In most of the English-speaking world, there is no possibility of genuine ambiguity about what the meat in "hot dog soup" consists of—beyond the fact that hot dogs themselves are sometimes characterized as "mystery meat." Objectively, "hot dog soup" is no more ambiguous than "hot dog on a bun," and no one familiar with the U.S. term hot dog doubts what that is.

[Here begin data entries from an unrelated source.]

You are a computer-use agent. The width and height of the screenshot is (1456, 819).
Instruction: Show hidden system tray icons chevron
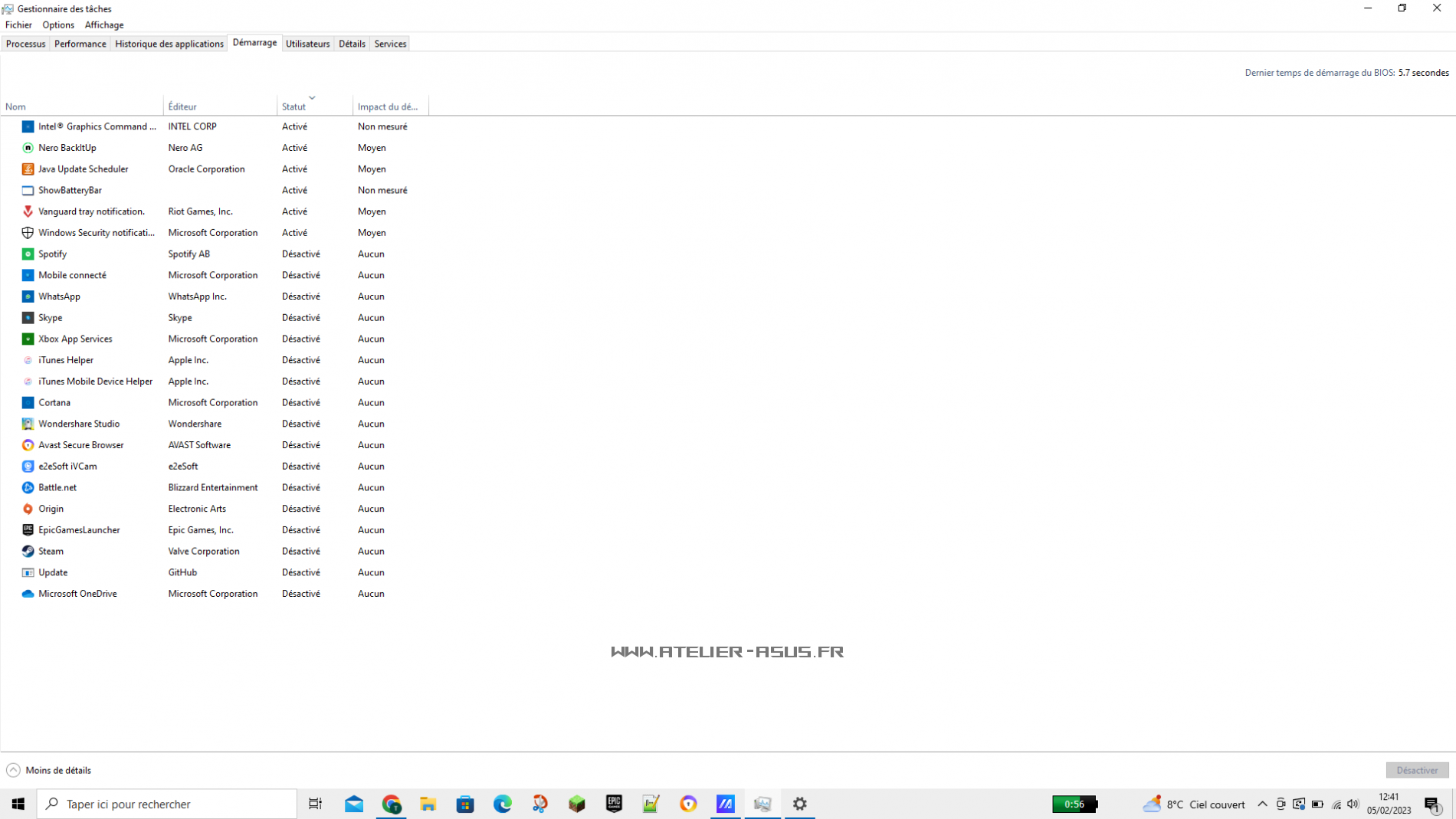pyautogui.click(x=1262, y=804)
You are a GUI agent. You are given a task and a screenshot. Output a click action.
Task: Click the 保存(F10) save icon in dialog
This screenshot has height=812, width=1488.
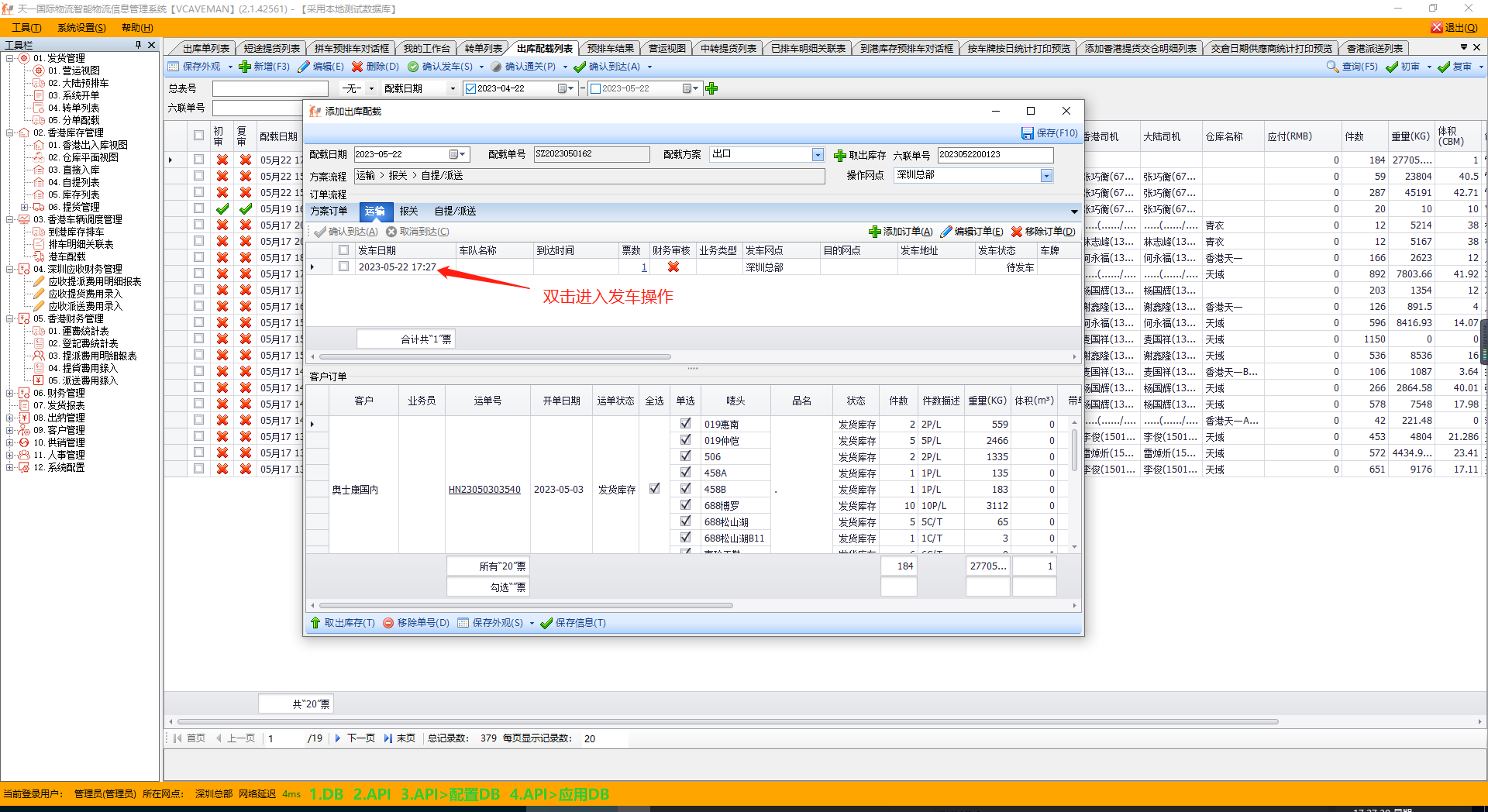[1027, 133]
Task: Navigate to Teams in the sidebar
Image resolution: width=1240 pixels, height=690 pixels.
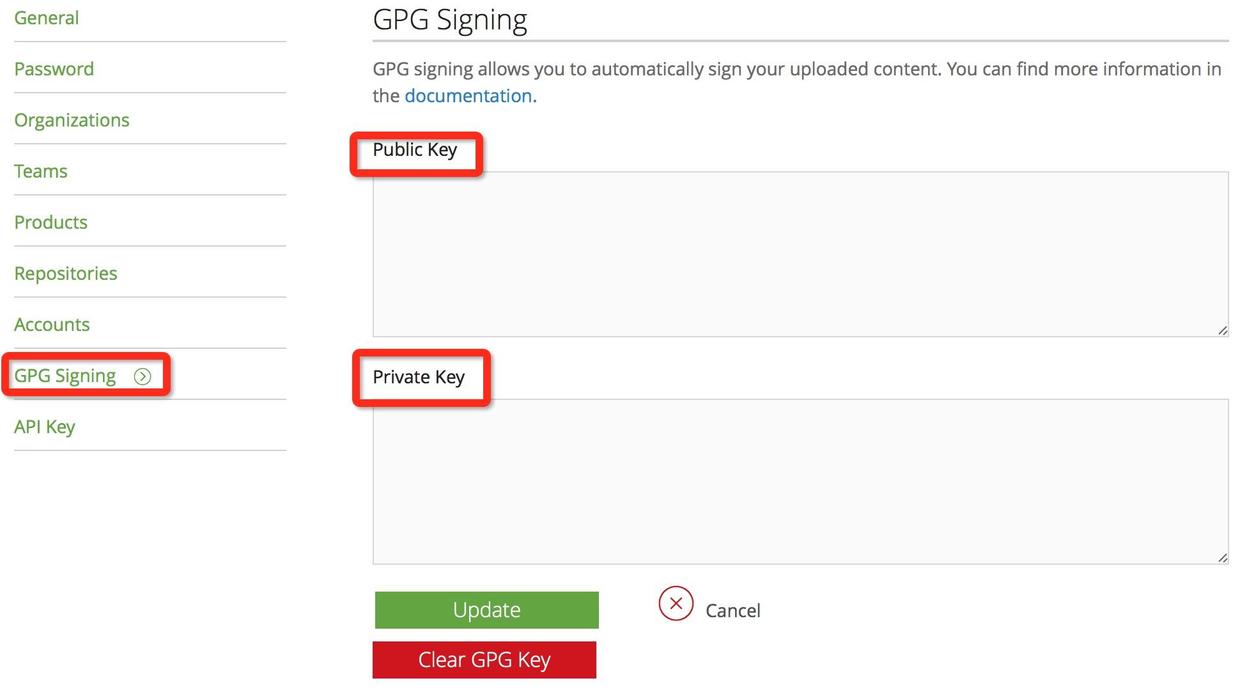Action: [x=41, y=171]
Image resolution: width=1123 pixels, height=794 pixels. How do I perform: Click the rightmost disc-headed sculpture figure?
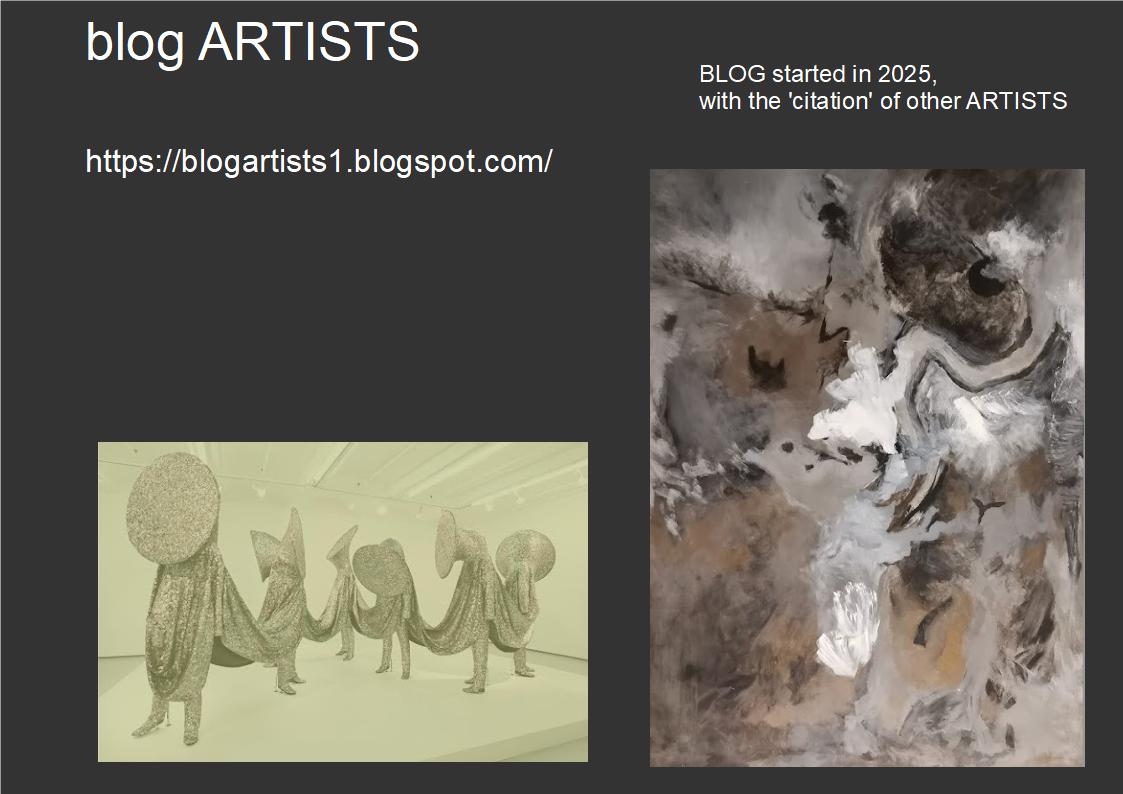click(x=524, y=601)
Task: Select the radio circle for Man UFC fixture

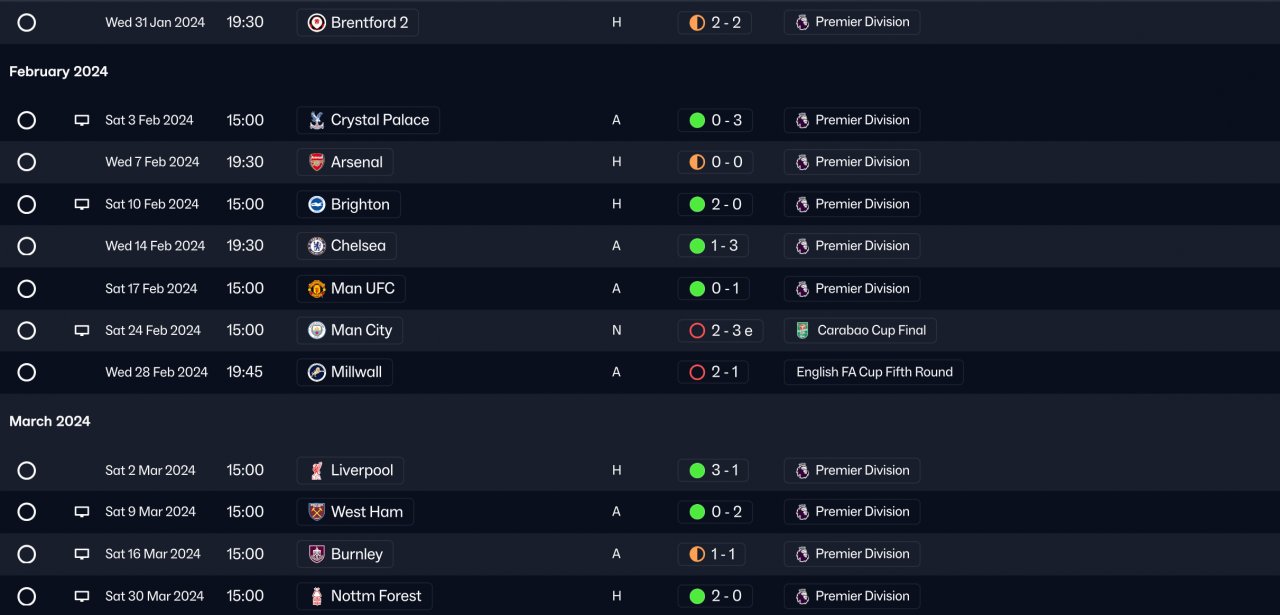Action: click(27, 289)
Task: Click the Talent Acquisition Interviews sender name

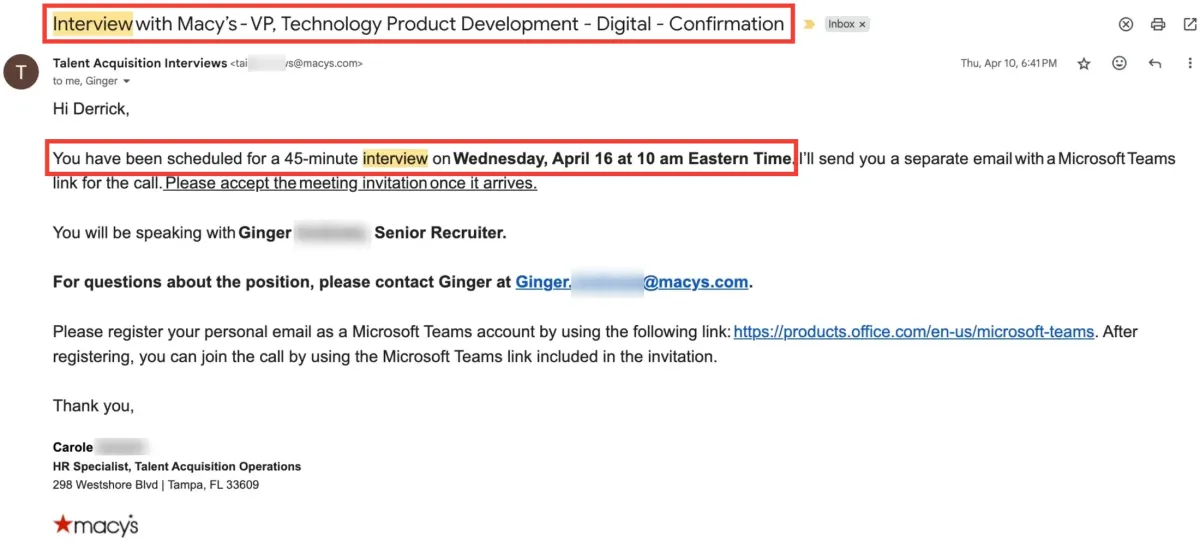Action: 140,63

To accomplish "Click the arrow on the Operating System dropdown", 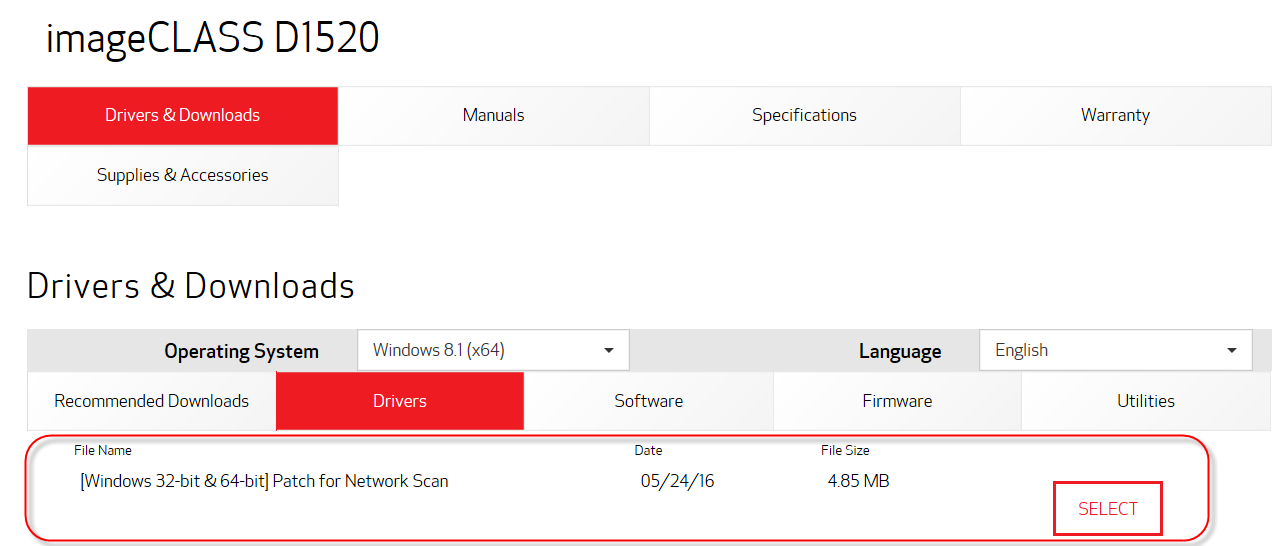I will click(609, 351).
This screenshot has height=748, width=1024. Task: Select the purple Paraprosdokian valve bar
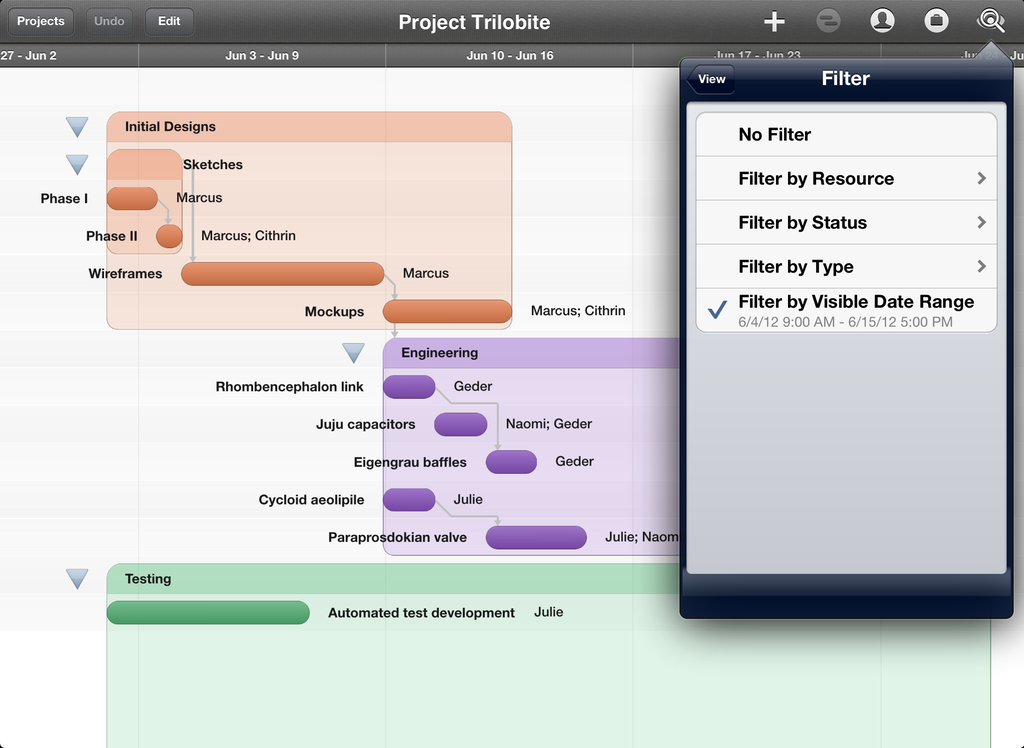[536, 538]
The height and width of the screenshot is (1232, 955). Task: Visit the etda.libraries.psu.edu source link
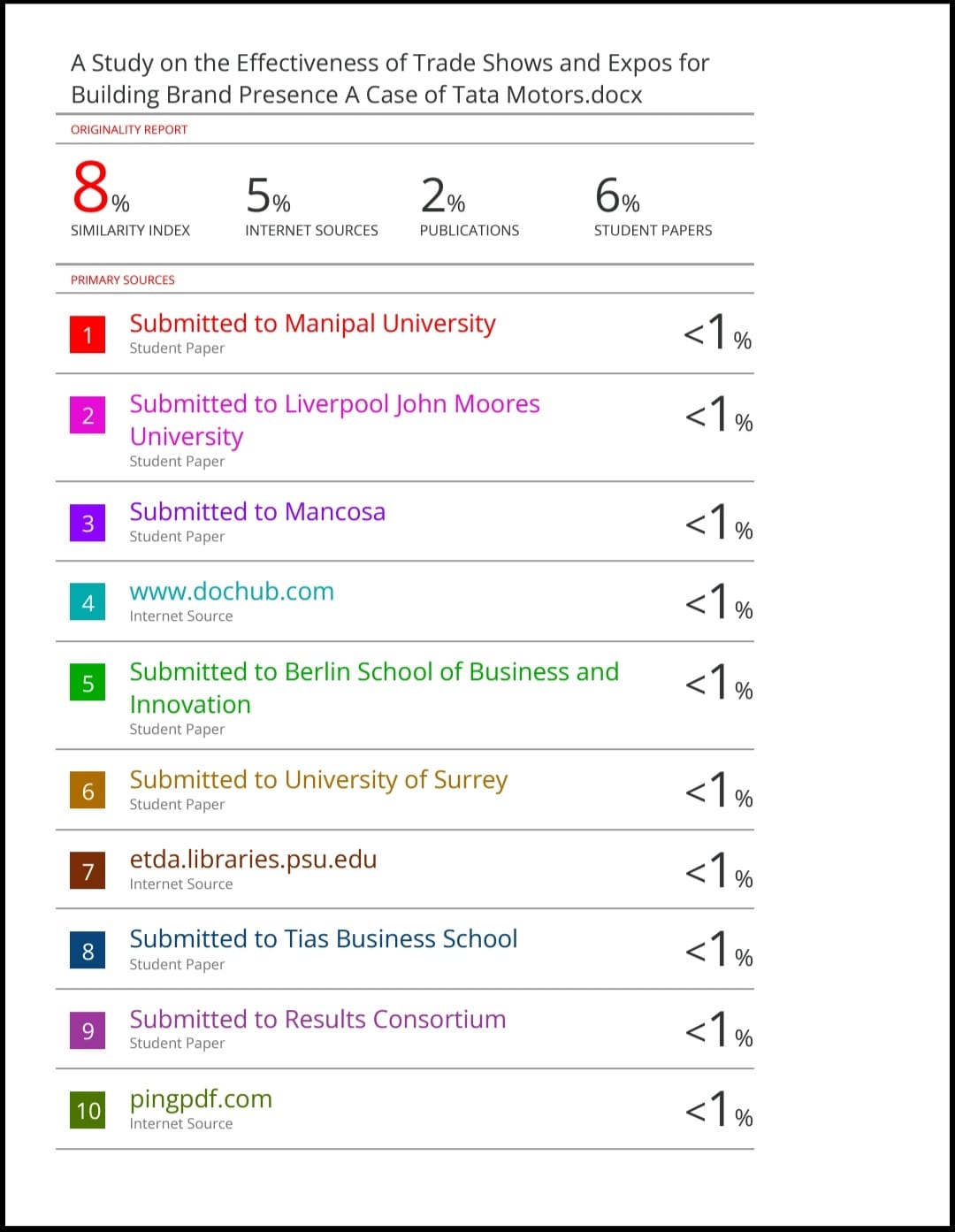click(253, 860)
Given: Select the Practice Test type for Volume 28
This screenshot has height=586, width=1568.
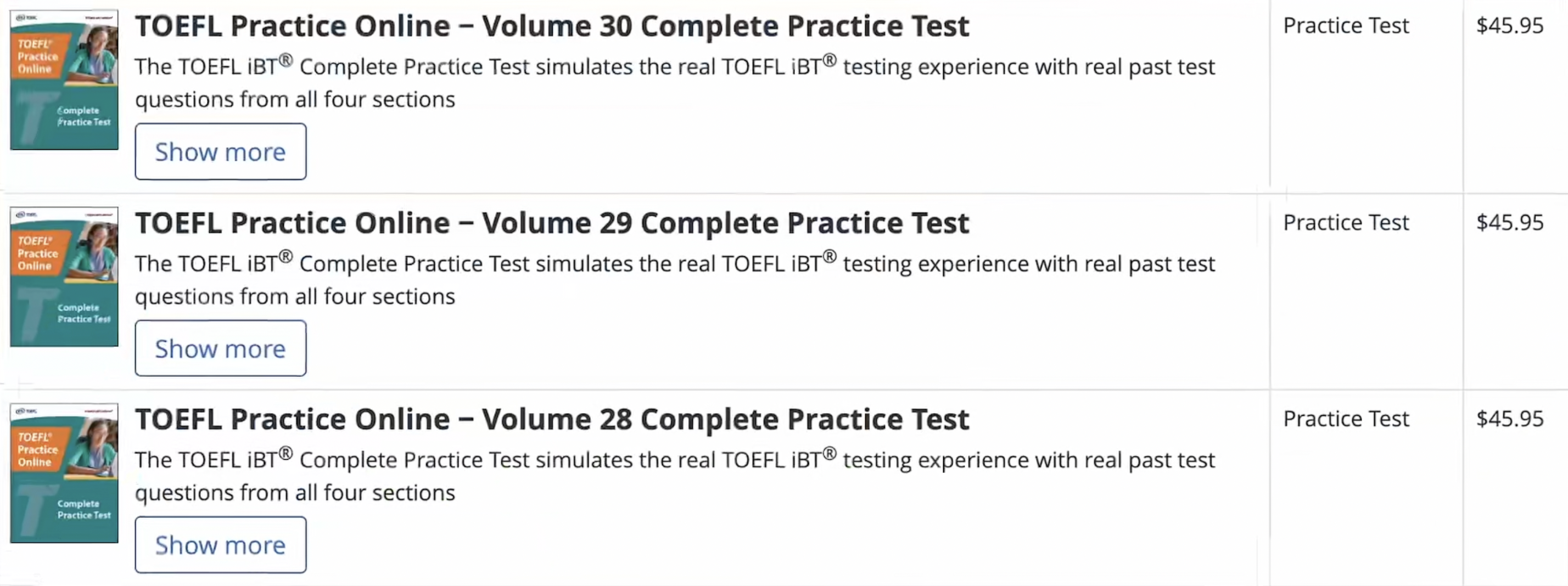Looking at the screenshot, I should point(1345,419).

On the other hand, hot dog is a bit of an oddity in that Merriam-Webster spells the noun (referring to the sausage) as two words and the verb (meaning to show off by doing something flashy rather than merely workmanlike and efficient) as one word, closed up. A Google Ngram chart for the years 1900 to 2005 matching hot dog (blue line) against hotdog (red line)—with no differentiation between how the two terms are used—looks like this:
A specific comparison of plural noun forms—hot dogs (blue line) versus hotdogs (red line) across the same period yields a rather similar-looking chart:
It wouldn't surprise me if the closed-up hotdog eventually overtook the open hot dog in all senses of the term, but that obviously hasn't happened yet. If I were in charge of producing the printed menu for a restaurant that offered hot dog/hot-dog/hotdog soup, I might be inclined to run hotdog as one word, closed up, just to minimize the hilarity of easily amused diners. But then again, maybe a little hilarity in that setting is a good thing—as with the menu at a Chinese restaurant that offers such choices as "Strange flavor chicken."